I would HATE it if he had to travel regularly for work (even if it did include a nice fat raise), and I know he would, too. I would rather live frugally than deal with the consequences of having my spouse gone all the time: doing everything as a single parent, going to bed feeling lonely, just knowing that he’s missing out on big events and simple everyday moments. And I can’t help but think about the high infidelity rate among business travelers, mainly because cheating is easier. (Booze readily available all the time, regularly meeting new people, freedom without home responsibilities.)
My friend Christine travels quite a bit, and you wouldn’t believe the pick-up lines she’s heard. Some of the men are so ballsy they don’t even try to pretend they’re single – as if a wedding band makes them MORE desirable or something. Slimeballs.
Anyhow ...

We’re going to Green Bay this weekend and I’m so looking forward to a little get-away. Our friends Holly & Kevin have an annual summer party (very family-friendly, they even rent one of those bouncy houses for the kids) following the Bellin Run, a 10K race. Aaron will be pushing Adam in a jogging stroller. The last time I ran the Bellin, I finished in about an hour (three years ago, before I got pregnant). I don’t have a time goal this year. My goal is to keep breathing, whether that means barely shuffling along or—as I like to dream—running at an impressive clip. The beer will taste so much better knowing I have “earned” it.

In a few weeks we’re going to a sort of “mini reunion” at Como Park with some of Aaron’s high school friends. There will be 14 kids under the age of 10 (the majority under the age of 5) and 18 adults. Can you say chaos? It will be fun to meet the kids and catch up with the adults. We haven’t seen some of those friends since our wedding four years ago. Four years! The only time I’ve seen some of their kids is in a Christmas photo.

My mom reserved a cabin in Alexandria for our annual family trip. Swimming, relaxing, boating, fishing, playing games, eating, drinking, talking, bonding. I can’t wait.

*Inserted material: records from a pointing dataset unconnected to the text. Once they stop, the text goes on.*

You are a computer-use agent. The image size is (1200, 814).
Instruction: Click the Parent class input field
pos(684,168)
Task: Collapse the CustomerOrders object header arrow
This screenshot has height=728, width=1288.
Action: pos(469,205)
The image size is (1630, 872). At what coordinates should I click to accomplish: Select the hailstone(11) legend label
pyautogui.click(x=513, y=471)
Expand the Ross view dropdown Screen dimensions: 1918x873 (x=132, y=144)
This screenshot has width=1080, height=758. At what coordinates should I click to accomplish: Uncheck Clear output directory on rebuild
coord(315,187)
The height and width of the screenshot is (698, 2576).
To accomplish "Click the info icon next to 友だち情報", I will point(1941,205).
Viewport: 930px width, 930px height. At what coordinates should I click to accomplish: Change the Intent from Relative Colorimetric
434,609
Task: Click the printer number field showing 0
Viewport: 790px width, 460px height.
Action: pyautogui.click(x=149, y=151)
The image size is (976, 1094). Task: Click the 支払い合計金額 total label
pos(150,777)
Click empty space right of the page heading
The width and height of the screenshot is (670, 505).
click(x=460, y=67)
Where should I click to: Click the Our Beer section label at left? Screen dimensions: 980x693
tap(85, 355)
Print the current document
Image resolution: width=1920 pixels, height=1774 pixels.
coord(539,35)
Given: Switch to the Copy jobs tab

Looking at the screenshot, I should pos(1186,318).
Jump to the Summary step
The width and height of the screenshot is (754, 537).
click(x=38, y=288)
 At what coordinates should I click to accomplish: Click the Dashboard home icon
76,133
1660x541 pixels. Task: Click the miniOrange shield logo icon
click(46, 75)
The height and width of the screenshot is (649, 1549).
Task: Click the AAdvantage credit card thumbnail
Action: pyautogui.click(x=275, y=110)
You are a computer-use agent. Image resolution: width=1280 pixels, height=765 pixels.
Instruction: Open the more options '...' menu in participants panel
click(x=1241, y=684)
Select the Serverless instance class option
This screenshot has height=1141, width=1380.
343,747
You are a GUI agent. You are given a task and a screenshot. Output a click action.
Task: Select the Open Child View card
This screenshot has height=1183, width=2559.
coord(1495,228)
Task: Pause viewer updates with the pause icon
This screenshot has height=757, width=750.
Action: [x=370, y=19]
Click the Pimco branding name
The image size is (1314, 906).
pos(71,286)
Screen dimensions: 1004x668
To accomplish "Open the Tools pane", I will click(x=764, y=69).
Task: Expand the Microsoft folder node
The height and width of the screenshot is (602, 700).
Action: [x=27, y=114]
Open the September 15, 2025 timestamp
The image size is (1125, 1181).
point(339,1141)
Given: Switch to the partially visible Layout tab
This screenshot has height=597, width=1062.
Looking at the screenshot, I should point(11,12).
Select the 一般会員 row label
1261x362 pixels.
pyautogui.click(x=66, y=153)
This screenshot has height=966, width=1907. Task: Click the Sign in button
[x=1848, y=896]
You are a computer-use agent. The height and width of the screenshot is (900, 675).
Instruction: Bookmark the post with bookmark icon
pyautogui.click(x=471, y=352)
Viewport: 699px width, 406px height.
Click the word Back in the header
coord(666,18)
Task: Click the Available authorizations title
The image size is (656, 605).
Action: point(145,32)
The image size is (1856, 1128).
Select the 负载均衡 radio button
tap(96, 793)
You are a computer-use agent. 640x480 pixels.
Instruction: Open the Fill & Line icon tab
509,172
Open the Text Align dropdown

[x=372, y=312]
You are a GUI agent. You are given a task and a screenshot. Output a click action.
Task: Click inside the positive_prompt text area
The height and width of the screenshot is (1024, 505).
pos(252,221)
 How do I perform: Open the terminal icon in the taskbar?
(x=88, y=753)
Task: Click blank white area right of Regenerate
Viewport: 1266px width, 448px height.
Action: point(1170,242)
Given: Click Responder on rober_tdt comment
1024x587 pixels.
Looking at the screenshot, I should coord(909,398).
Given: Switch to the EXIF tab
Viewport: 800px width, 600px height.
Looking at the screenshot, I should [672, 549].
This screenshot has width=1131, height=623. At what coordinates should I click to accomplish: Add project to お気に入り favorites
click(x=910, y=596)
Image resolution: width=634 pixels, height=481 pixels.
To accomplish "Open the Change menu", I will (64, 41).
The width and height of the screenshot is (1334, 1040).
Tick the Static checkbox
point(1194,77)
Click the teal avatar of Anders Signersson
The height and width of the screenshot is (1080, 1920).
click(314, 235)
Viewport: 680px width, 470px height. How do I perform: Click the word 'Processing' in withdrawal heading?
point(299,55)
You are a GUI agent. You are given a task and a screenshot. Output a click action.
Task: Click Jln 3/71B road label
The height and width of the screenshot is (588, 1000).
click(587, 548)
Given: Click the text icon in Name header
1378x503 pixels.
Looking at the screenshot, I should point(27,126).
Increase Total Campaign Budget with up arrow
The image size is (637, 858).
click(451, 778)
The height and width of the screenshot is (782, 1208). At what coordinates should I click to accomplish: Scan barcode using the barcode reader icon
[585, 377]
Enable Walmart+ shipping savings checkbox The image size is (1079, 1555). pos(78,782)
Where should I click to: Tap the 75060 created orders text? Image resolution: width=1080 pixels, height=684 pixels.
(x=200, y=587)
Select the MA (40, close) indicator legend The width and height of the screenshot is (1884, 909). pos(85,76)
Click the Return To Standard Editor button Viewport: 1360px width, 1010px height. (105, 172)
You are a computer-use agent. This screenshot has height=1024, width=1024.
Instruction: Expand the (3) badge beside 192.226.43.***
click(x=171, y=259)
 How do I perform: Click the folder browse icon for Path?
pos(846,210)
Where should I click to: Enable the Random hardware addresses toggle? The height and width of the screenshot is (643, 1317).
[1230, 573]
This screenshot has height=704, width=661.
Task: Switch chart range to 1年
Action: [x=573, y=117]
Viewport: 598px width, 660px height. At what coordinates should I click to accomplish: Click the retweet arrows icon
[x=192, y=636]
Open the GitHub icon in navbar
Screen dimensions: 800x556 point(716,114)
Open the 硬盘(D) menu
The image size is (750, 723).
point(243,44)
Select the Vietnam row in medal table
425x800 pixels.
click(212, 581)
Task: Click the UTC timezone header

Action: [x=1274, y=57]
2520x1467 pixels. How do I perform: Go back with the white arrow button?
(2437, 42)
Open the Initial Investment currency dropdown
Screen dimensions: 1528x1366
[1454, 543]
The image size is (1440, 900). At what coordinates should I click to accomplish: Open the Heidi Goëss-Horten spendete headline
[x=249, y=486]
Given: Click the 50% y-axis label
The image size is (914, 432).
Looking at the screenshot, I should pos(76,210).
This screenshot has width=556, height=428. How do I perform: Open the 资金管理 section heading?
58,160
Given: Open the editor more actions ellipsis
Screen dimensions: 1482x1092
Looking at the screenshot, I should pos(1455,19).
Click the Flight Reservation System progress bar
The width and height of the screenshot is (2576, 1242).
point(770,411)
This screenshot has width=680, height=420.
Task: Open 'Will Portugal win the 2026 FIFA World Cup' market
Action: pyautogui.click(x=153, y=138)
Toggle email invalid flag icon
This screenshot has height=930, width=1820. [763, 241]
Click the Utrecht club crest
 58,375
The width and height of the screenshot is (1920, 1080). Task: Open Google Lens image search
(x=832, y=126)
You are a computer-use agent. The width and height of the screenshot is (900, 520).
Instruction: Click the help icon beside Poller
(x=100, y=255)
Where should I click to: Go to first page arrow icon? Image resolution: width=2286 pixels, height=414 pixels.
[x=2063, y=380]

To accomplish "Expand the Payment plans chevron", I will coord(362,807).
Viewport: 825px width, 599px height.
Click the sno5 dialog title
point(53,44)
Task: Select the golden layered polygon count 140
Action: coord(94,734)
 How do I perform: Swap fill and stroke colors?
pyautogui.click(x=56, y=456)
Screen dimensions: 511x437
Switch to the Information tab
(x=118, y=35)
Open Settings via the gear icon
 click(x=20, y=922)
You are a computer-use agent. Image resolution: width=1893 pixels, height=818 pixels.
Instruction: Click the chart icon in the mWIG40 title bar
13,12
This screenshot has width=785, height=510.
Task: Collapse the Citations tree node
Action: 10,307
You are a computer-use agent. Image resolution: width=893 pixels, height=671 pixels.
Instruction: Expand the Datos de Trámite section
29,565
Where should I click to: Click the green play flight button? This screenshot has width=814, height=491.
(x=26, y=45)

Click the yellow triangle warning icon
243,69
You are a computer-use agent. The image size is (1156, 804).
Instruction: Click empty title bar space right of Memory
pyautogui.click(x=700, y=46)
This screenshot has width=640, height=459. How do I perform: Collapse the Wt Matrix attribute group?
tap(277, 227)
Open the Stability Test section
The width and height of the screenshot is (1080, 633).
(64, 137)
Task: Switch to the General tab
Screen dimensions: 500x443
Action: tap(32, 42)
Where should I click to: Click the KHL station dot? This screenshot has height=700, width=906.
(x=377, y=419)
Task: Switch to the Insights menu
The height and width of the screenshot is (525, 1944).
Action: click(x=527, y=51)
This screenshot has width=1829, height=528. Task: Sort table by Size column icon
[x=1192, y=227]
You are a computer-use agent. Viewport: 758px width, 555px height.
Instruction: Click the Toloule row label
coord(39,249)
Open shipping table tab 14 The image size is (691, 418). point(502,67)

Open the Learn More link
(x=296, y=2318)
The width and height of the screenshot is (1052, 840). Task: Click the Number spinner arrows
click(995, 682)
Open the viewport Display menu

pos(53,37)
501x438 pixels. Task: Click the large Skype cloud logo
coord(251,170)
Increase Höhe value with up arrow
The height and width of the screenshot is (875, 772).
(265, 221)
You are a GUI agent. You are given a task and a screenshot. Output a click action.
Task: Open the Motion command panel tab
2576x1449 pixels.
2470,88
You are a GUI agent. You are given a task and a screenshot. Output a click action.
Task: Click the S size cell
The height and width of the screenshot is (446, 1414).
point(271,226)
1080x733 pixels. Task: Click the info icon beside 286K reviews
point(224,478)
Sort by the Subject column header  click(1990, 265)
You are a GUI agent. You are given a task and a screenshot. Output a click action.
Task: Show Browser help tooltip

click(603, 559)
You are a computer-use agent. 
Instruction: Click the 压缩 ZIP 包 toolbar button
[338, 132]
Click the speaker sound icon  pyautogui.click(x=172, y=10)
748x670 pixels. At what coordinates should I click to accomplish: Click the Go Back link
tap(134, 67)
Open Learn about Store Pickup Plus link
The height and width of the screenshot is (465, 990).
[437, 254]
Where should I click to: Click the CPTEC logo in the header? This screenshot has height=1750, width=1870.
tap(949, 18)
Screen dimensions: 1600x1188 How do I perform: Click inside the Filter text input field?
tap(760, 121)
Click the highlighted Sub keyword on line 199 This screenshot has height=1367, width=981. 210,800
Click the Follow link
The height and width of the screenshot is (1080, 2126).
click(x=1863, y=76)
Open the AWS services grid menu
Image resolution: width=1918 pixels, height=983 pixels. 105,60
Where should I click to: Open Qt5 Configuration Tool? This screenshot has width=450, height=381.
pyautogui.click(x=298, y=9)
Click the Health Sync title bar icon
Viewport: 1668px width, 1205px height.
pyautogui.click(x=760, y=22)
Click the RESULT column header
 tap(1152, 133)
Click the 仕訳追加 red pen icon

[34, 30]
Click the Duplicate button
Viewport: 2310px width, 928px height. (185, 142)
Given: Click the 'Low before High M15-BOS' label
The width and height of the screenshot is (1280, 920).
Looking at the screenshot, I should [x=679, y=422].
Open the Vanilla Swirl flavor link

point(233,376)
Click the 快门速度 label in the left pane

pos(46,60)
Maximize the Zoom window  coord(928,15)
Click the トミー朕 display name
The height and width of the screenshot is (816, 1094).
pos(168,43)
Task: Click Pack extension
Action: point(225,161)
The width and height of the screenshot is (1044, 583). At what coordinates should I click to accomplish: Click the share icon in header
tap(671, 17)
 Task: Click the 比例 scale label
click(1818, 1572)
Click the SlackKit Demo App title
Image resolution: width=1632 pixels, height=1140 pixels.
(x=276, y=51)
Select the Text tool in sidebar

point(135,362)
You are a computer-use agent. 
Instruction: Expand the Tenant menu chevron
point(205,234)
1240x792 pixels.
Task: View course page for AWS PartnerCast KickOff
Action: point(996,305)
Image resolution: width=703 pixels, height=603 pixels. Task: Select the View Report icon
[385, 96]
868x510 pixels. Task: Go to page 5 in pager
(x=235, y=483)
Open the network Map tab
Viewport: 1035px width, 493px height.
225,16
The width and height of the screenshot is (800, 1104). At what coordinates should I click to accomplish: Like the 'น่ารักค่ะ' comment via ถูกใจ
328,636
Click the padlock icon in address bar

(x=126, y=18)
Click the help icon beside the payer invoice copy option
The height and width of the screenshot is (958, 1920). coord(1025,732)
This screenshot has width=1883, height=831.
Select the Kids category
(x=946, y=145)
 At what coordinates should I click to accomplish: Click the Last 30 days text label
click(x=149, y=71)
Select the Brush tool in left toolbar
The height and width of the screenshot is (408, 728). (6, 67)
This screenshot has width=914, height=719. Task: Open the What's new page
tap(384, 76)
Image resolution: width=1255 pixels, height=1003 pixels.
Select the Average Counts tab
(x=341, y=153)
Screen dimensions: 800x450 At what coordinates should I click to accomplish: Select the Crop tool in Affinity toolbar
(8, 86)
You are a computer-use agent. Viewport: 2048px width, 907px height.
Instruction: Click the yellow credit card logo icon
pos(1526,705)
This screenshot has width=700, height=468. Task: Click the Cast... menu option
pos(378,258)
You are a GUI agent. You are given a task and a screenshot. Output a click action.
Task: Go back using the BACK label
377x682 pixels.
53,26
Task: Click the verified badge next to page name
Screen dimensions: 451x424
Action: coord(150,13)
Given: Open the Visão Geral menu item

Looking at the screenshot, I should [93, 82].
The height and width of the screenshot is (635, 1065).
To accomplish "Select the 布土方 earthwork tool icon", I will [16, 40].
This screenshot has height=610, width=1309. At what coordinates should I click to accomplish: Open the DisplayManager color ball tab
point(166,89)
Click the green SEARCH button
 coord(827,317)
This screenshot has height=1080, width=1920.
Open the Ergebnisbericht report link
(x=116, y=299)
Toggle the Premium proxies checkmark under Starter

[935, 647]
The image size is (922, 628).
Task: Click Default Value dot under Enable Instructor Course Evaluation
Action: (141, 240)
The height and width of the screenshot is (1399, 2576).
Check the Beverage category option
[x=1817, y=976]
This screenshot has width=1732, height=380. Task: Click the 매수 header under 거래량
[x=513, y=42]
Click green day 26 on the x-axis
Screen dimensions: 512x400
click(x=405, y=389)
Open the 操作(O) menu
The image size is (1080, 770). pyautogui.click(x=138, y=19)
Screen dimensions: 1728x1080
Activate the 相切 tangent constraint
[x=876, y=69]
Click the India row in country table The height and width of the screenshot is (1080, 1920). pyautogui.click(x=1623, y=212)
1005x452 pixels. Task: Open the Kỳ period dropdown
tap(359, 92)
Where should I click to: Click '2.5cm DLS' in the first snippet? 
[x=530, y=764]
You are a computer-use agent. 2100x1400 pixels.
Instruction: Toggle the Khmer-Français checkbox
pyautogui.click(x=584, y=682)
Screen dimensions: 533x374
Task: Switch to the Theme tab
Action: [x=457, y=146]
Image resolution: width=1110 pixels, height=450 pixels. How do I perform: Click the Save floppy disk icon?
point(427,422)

I’m super excited to go camping at Hok-si-la Campground on Lake Pepin this August. I reserved the group site again, and I think there will be ten tents if everyone goes. Yee-ha!

I’m looking forward to Adam’s second birthday party this August. Two years already?! So much has changed in the past year. Other upcoming summer birthdays: Aaron (36!), Max (2), Morgan (2), Sadie (1), Jods, Megan, and my big brother.

We don’t have any weddings on the calendar this summer, but we were invited to Kylie and Andy’s wedding in Nashville this October (we’re still trying to figure out how we can make that happen) and I was asked to be my friend Julie’s personal attendant at her wedding this January. I love, love, LOVE a good wedding!!! I figured out that I have been to 47 weddings since I turned 18. I might try to blog about it in the future.

How about you? What are you looking forward to this summer?